I Miss my Mother

Dec 7, 2020

 I love getting ready for Christmas. I love digging out the favorite decorations, the treasured objects, the precious memories. Just like everything else in life there is change to that. Some things stay packed away. Some placements change and some remain the same. I searched yesterday for a framed picture I’d given Mom and Dad a few years ago of Mom, myself and my two brothers standing on the steps of our house at 619 Regent St. prepared to leave for Moncton Christmas morning. The photograph is small but the feelings were huge as I searched for it knowing it had to sit on the small yellow table in the open area. The twinkling lights of the ceramic Christmas tree my mother made and the album cover from my childhood accompany pictures of my growing up family and my beloved parents. I miss them both but yesterday my heart kept reminding me how much I miss my mother.
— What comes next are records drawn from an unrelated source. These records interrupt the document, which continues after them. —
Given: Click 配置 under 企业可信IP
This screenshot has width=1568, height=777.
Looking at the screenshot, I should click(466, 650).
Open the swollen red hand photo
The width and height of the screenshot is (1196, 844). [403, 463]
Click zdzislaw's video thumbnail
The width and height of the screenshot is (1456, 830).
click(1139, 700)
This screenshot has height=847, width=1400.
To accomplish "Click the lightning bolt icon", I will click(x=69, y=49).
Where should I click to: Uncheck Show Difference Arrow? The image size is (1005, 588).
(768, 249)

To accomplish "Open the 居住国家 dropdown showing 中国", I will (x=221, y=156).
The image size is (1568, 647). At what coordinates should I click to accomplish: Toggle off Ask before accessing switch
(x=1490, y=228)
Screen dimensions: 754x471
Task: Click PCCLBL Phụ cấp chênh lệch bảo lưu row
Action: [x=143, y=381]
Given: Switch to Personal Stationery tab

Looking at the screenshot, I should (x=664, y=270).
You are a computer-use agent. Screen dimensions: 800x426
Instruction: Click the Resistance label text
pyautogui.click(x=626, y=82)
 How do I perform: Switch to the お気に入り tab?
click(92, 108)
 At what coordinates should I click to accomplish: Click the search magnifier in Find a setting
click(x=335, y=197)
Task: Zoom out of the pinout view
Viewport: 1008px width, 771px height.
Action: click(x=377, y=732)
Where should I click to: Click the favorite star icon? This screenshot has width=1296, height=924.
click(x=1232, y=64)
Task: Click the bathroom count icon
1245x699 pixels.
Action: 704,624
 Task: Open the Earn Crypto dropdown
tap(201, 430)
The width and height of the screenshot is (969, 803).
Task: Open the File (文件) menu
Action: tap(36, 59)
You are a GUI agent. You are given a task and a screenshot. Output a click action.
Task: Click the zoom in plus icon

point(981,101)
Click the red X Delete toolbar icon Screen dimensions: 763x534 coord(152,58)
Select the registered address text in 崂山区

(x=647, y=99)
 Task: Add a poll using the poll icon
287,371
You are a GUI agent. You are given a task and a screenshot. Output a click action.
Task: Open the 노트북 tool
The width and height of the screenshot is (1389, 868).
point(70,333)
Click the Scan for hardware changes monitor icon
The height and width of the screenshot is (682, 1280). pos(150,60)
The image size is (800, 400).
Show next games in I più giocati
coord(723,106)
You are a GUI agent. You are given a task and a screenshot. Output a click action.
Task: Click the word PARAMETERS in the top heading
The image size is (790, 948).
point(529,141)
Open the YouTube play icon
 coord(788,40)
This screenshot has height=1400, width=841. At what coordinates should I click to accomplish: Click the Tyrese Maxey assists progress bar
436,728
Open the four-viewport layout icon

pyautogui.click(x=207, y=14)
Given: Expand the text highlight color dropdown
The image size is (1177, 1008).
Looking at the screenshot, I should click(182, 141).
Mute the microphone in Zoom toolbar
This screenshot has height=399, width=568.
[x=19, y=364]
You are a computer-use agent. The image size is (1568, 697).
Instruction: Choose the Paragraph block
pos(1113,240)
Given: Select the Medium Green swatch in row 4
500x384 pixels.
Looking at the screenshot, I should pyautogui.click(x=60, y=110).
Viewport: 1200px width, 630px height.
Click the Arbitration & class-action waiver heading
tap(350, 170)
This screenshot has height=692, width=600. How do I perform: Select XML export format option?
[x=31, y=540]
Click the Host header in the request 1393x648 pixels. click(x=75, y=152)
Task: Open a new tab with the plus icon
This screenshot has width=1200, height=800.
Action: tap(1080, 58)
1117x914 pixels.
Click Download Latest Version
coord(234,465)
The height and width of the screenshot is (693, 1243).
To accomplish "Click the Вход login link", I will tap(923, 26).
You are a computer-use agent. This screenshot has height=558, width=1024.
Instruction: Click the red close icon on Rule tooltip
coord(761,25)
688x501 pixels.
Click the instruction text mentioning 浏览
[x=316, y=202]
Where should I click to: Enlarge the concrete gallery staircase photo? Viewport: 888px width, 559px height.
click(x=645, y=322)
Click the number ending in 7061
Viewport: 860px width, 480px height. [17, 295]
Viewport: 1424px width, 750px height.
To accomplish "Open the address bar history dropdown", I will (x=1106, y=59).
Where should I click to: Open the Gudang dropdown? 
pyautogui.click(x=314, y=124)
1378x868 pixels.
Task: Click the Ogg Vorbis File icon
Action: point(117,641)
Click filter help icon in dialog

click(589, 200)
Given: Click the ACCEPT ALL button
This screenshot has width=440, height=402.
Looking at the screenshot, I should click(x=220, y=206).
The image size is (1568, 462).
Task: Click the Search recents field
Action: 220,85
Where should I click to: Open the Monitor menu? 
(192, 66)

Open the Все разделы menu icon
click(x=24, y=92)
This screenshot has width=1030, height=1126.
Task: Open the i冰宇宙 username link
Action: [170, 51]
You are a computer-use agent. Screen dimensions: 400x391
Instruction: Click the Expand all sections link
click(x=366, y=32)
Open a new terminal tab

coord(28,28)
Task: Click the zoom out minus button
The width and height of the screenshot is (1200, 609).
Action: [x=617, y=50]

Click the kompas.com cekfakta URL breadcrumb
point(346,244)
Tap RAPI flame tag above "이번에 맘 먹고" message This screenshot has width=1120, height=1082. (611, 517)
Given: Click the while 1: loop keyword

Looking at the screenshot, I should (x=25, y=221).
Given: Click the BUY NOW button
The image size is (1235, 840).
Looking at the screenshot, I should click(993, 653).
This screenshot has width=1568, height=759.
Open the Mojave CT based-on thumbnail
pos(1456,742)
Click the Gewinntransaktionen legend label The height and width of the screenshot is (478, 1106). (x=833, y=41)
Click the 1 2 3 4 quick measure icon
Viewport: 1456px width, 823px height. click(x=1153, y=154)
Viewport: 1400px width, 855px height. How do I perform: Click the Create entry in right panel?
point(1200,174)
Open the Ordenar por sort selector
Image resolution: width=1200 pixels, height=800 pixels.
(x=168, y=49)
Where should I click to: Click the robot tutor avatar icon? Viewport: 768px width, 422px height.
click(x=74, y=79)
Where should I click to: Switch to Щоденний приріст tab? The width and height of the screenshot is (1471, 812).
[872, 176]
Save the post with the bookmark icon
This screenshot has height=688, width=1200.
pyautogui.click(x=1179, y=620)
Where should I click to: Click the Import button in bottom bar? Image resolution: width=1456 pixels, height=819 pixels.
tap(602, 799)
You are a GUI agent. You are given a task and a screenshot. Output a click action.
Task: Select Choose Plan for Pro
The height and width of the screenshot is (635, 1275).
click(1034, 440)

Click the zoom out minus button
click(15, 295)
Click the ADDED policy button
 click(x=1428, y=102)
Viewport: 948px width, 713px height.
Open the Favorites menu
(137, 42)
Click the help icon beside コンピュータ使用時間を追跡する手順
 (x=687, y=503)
Funny how last night’s jumble of dreams gave me both of them. Dad was eating with Chapin’s kids and I was holding a new baby up to show Mom.  This morning as I write this my eyes fill with tears as I realize  the powerful weaving in and out of past , present and future our emotions guide us through. This present Christmas has so many gifts and challenges and all the Christmases of my past are thrown in as well as hope of future Christmases. And to top it off the song So This is Christmas comes on the radio. I got through Saturday Zac’s 42nd birthday, the twenty second one we’ve had without him. I shed a few tears but did not have the big cry I anticipated. Perhaps that is coming soon. The big cry doesn’t hurt anything and neither does the constant ache. Both are love and I am thankful for that love. I miss the comfort of that love when I can show up at Mom’s and just be. She would feed me and wrap me in her love and the visit whether long or short would equip me to keep going. It still does. But now I am the mother , the grandmother and I am truly grateful for that honor. But oh how I’d love to walk through my mother’s door and feel the status of being her special guest, her beloved daughter. Thankyou Mom for all the times you gave me that.

Zac changed the lyrics to ‘So this is Christmas and what have we done We brought our mother with us and it’s not any fun.’ This was after a memorable fiasco of a Christmas Eve run. Oh the wonderful treasured memories.